以前飯田市内で車が動かなくなった時、営業時間外にも関わらず対応してくれて、レッカーや代車についても保険会社とやりとりして親切に対応してくれて、その後休みの日に店に立ち寄ってくれたりもしていた。
まだ休みにも関わらず、早速休み明け車を取りに来てくれる事になった。

翌日、ちょうど昼くらいになり、飯を食ってくれながら、事故状況について話を聞いてくれた。
相手の「追い越ししてて、ブレーキ間に合わなかった」って言葉を伝えるとすかさず「じゃあ、間にもう一台居たんですね」と言った。
残念ながら、その確証はないと答えながら、やっぱりそう受け取るよな、と感じ、また、その車が居たか居なかったかで大きく話が変わるのかもしれない、とも思った。

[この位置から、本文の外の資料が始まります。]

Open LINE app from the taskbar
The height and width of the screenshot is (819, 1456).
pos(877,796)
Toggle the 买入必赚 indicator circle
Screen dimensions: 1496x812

とりあえず見て見ないと、との前置きから、予想される工程の説明を受け、車を積み込み持って行ってもらった。
代わりに積んできた代車を置いて行ってくれた。

また翌日、掛かってきた電話は信じたくないものだった。
直すなら120万。
相手の保険担当者の立会いで出た見積もり。
全損。
買い替えるしかない。
買った車屋の話に乗るしかない、と思ってる僕を察するかのように、ウチで扱ってるローン会社で同じ事が出来るかもしれない。100万の車を買う必要はない。買った時の表示価格49万からローン金利含めて100万超えてる話から、意味がわからない。
もし、審査通らなかったら、別の方法を考えましょう。
と言ってくれた。
心強い。
相手に過失つくだろうから殊更主張しまい。
そんな良心が仇となり招いた苦境。
良心を旨とする自分の商売にも、自信を無くしていた。
しかし、こんなにお客様本意に考えてくれる人も居て、しっかり事業を成立させている。
相談して良かった。
この人に頼ろう。
そう思った。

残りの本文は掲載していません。